Così senza ragione, ora, l’uniformità della luce in istrada e in casa lo rallegrava. Il freddo, tanto all’esterno che nell’abitazione, lo accomunava ai pedoni della sera per la strada, agli stati d’animo della città, alla vita nel mondo. Le sue paure si erano dileguate. Non pensava più di ammalarsi. La trasparenza serale di quella luce primaverile che penetrava dappertutto gli appariva pegno di lontane e generose speranze. Lo induceva a pensare che tutto andasse per il meglio, che avrebbe raggiunto tutto nella vita, ritrovato e conciliato tutti e che tutto sarebbe riuscito a pensare e a esprimere. E ne aspettava l’imminente dimostrazione dalla gioia dell’incontro con Lara.
Un’eccitazione folle, una sfrenata agitazione avevano preso il posto della spossatezza di prima.

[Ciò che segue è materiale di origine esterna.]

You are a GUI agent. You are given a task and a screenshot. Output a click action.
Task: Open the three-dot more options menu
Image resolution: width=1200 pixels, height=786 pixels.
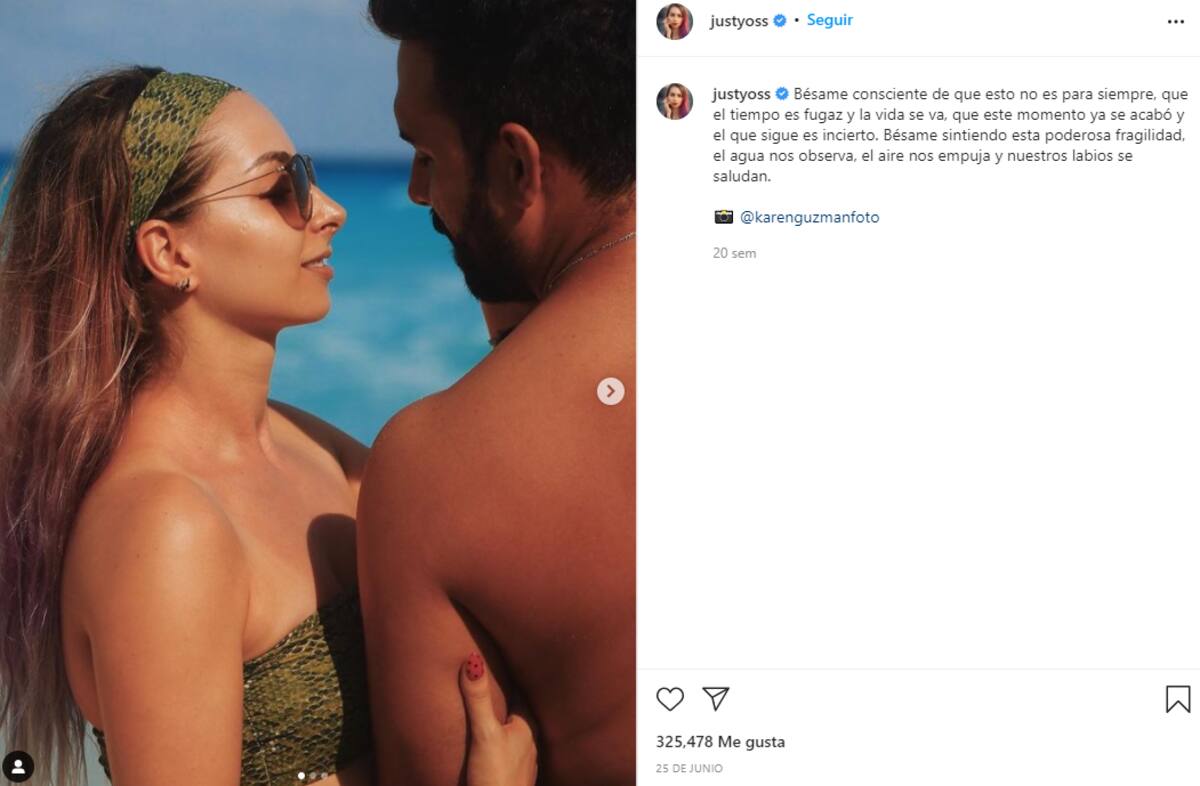[1175, 21]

Quell’animazione era un sintomo di malattia ancora più certo della precedente debolezza. Non riusciva a star fermo. Di nuovo si sentiva attratto dalla strada ma ora per un preciso motivo.
Prima di sistemarsi in casa, infatti, avrebbe voluto radersi e tagliarsi i capelli. Per questo, mentre attraversava la città, aveva sbirciato nelle vetrine di quei locali che in passato erano stati i negozi di barbieri. Una parte erano vuoti o occupati da altri esercizi. Alcuni ancora destinati a quell’uso, erano chiusi. Non c’era dove poter radersi e tagliarsi i capelli e il dottore non possedeva un rasoio. Avrebbe potuto servirsi di un paio di forbici, se le avesse trovate in casa. Frugò nella toeletta di Lara con fretta impaziente e forse proprio per questo non riuscì a trovarle.
Si ricordò che nella via Màlaja Spàsskaja un tempo c’era una sartoria e pensò che se il laboratorio ancora esisteva e funzionava e se fosse riuscito a giungervi prima della chiusura, avrebbe forse potuto chiedere le forbici a una delle lavoranti. E uscì ancora una volta in strada.